Ах. Снова стал строгим. Понятно.
— Да, сэр, — говорю я сладким голосом, кусая губу, чтобы не хихикнуть, когда его челюсть напрягается. Сал рядом со мной сдерживает смех.
Может, это было слишком смело. Упс.
Он прочищает горло и встает со стула, резко и сдержанно. Ткань его идеально сшитых черных брюк плавно скользит, когда он подходит к нам. Его темно-синяя рубашка обтягивает бицепсы, верхняя пуговица расстегнута у горла. Он выглядит красиво, слишком красиво, это просто несправедливо. Но, честно говоря? Мне он больше нравится в спортивных штанах. Я представляю его таким, мечтая увидеть его снова таким расслабленным.
Если бы только.
Он раздает бумаги классу, передавая их по рядам учеников, и я понимаю, что пропустила все, что он сказал. Когда стопка доходит до меня, я беру одну и передаю остальные Сал. Стихотворение. Здорово. Я толкаю Сал, сидящую рядом со мной, которая яростно пишет SMS на своем телефоне, спрятанном под партой.
Я шепчу.
— Что мы должны делать?
Она не поднимает головы.
— Читай. Подчеркивай все, что бросается в глаза.
О, ладно. Довольно просто.
Я опускаю глаза на бумагу перед собой и читаю заголовок: «То, о чем мы не смеем говорить», автор Генри Лоусон. У меня перехватывает дыхание, затылок покрывается мурашками. Может, я слишком много в это вкладываю, но что-то в этом…
Я начинаю читать.
Поля осенью все еще светлы, и солнце струится над ними,
Но мы склоняем головы, гоним тоску – из-за масок, что носим повсюду.
Мы киваем, смеемся, играем в людей, уверяя, что у нас все в порядке,
А в сердце трещины, сердце рвется от слов, что нельзя произнести.
Я перечитываю строки, вбивая их в память гвоздями. Они вплетаются в меня, как крючья. Маски, что мы носим. Строки кажутся личными, проникая в трещины моего тщательно контролируемого мира.
Есть старая любовь, преданная ради новой, есть свет далеких дней, что угас.
Есть жестокая ложь, за которую мы платим, и о которой не должен узнать никто.
Мы идем по жизни с мертвым лицом, притворяясь, что все хорошо,
А сердце ломается, умирает, от того, что нельзя сказать.

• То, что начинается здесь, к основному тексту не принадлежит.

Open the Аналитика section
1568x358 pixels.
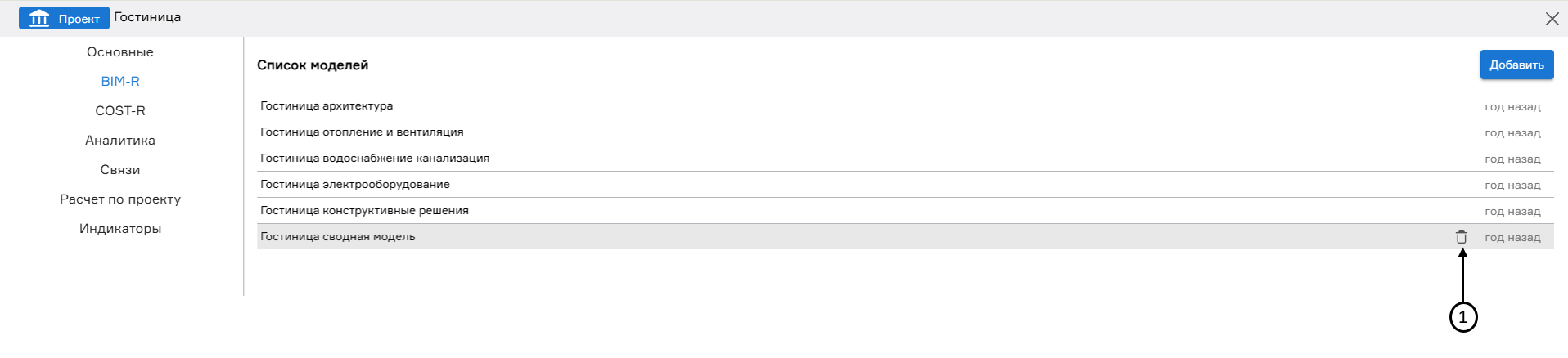120,141
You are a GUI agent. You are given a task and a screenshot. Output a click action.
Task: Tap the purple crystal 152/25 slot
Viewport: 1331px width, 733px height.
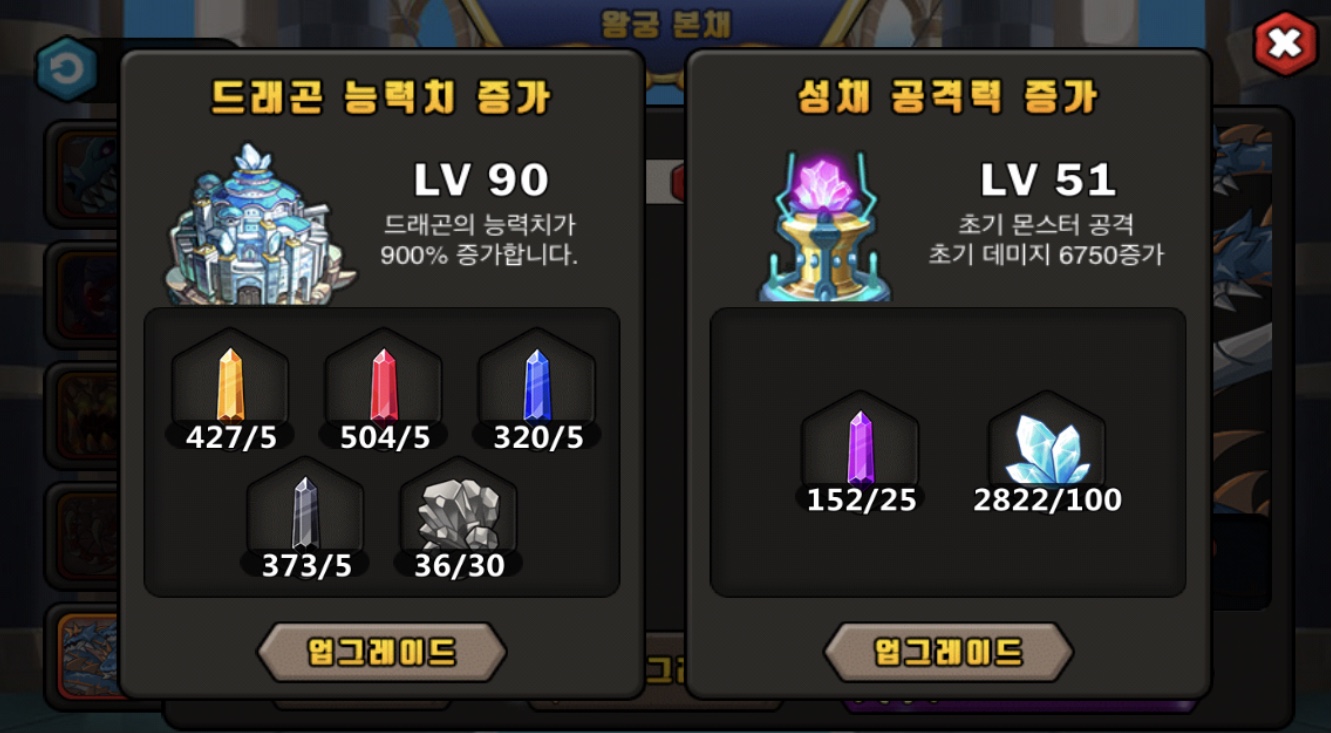(x=861, y=453)
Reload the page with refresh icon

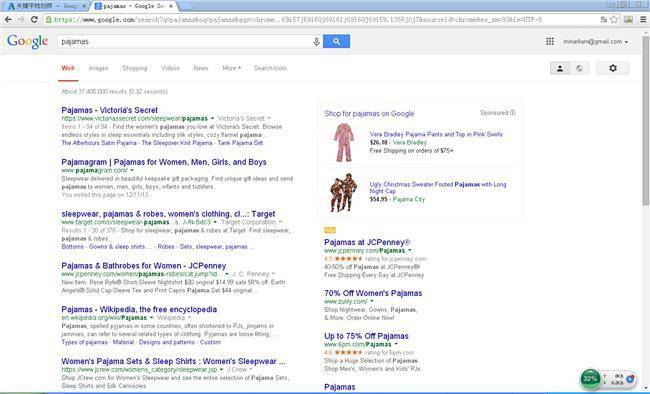(x=34, y=19)
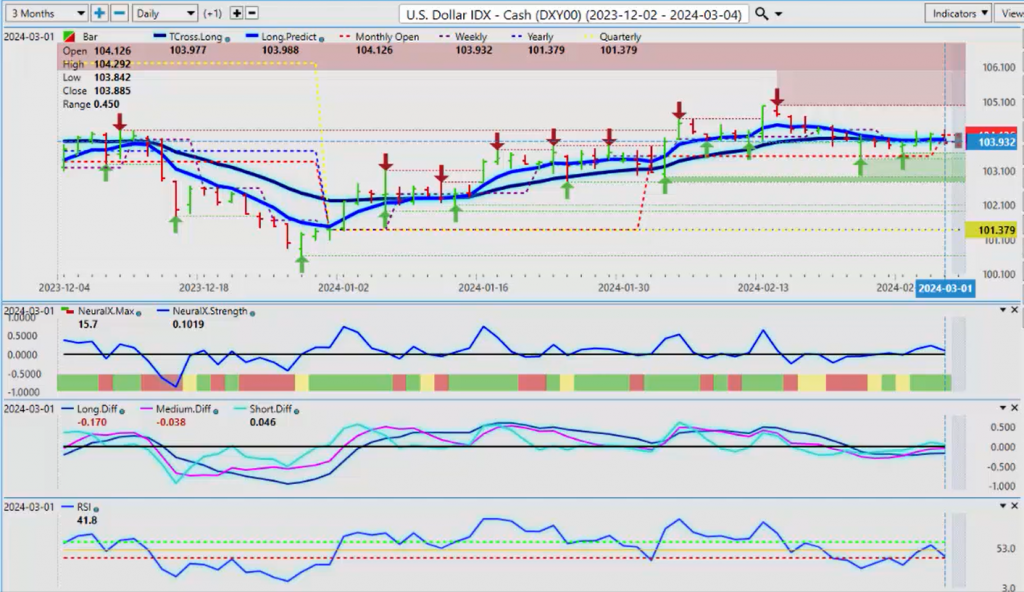Image resolution: width=1024 pixels, height=592 pixels.
Task: Open the View menu at top right
Action: 1010,13
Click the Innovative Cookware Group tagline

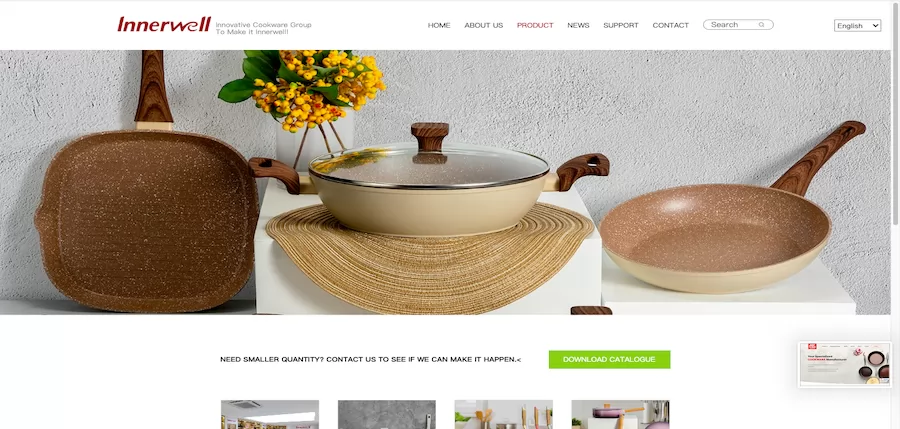click(x=263, y=28)

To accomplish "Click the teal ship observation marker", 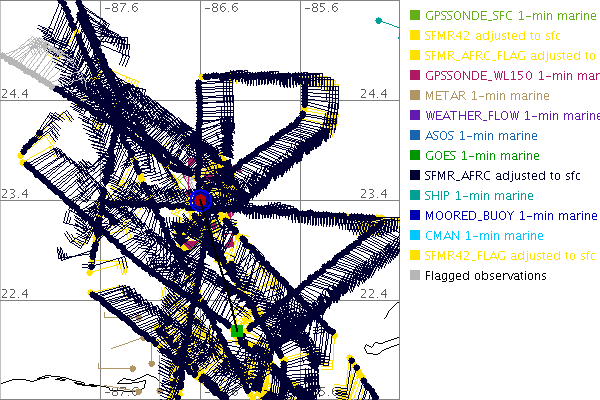I will (378, 20).
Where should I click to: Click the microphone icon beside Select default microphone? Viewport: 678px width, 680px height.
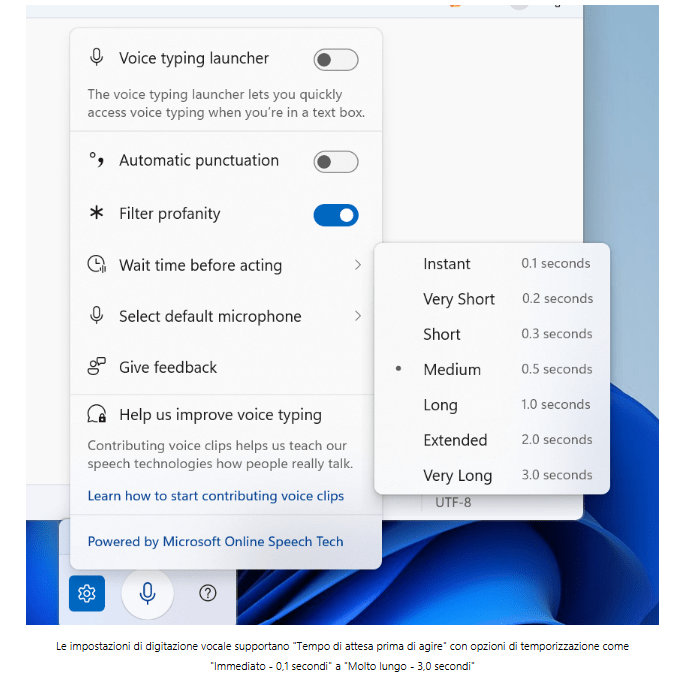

Это прекрасно, в душераздирающем смысле.
Мы видим гордость в чужой груди, а там сердце разрывается в тайне.
Мир был бы добрее, были бы сердца людей обнажены.
Мы живем, мы делим живую ложь, мы твердим, что у нас все в порядке,
Пока годы не точат нам сердце, тем, что нельзя признать.
Мы кланяемся пыльным святыням, или храмам далекого Востока,
Мы пьем за догмы, древние, как мир, с гробами, стоящими рядом с пиром.
Мы боремся с этим, мы терпим, мы держим, и выглядим будто бы стойко.